Nanoscale
organization is crucial to stimulating an immune response.
Using self-assembling proteins as multimerization platforms provides
a safe and immunogenic system to vaccinate against otherwise weakly
immunogenic antigens. Such multimerization platforms are generally
based on icosahedral viruses and have led to vaccines given to millions
of people. It is unclear whether synthetic protein nanoassemblies
would show similar potency. Here we take the computationally designed
porous dodecahedral i301 60-mer and rationally engineer this particle,
giving a mutated i301 (mi3) with improved particle uniformity and
stability.
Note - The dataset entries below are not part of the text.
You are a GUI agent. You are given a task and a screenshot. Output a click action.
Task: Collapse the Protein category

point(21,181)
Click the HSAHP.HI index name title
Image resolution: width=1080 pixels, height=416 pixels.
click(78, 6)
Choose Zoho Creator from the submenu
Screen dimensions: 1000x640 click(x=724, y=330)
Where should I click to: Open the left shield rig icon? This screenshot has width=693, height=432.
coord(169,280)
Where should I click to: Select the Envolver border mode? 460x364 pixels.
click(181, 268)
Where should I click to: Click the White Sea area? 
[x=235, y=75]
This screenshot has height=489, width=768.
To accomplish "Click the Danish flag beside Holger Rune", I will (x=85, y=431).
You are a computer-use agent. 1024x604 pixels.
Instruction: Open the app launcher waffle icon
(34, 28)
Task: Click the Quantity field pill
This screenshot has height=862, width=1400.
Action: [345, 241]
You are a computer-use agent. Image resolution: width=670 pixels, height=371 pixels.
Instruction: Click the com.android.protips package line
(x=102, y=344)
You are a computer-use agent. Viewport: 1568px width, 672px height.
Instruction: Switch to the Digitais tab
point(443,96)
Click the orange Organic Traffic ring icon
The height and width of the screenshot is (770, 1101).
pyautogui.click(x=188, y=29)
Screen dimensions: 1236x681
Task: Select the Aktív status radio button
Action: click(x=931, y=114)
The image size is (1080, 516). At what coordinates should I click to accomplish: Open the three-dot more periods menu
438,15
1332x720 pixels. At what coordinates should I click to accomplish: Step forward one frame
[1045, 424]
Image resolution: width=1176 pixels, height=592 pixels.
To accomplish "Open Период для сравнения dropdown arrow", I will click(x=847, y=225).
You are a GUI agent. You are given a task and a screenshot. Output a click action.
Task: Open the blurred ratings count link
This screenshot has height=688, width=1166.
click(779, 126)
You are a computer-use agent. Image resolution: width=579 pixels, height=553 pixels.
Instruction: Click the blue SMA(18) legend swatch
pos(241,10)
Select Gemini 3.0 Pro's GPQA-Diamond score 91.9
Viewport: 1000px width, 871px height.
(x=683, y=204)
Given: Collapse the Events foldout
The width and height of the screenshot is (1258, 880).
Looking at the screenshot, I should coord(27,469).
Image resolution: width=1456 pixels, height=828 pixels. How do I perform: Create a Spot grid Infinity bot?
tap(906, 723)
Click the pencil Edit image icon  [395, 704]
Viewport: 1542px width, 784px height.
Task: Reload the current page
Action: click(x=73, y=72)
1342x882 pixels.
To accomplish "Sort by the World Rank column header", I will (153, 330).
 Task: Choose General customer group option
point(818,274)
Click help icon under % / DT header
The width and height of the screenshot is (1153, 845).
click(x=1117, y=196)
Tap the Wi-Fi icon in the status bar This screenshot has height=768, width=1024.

To simplify the conjugation of this nanoparticle, we employ
a SpyCatcher fusion of mi3, such that an antigen of interest linked
to the SpyTag peptide can spontaneously couple through isopeptide
bond formation (Plug-and-Display). SpyCatcher-mi3 expressed solubly
to high yields in Escherichia coli, giving more than
10-fold greater yield than a comparable phage-derived icosahedral
nanoparticle, SpyCatcher-AP205. SpyCatcher-mi3 nanoparticles showed
high stability to temperature, freeze–thaw, lyophilization,
and storage over time. We demonstrate approximately 95% efficiency
coupling to different transmission-blocking and blood-stage malaria
antigens. Plasmodium falciparum CyRPA was conjugated
to SpyCatcher-mi3 nanoparticles and elicited a high avidity antibody
response, comparable to phage-derived virus-like particles despite
their higher valency and RNA cargo. The simple production, precise
derivatization, and exceptional ruggedness of this nanoscaffold should
facilitate broad application for nanobiotechnology and vaccine development.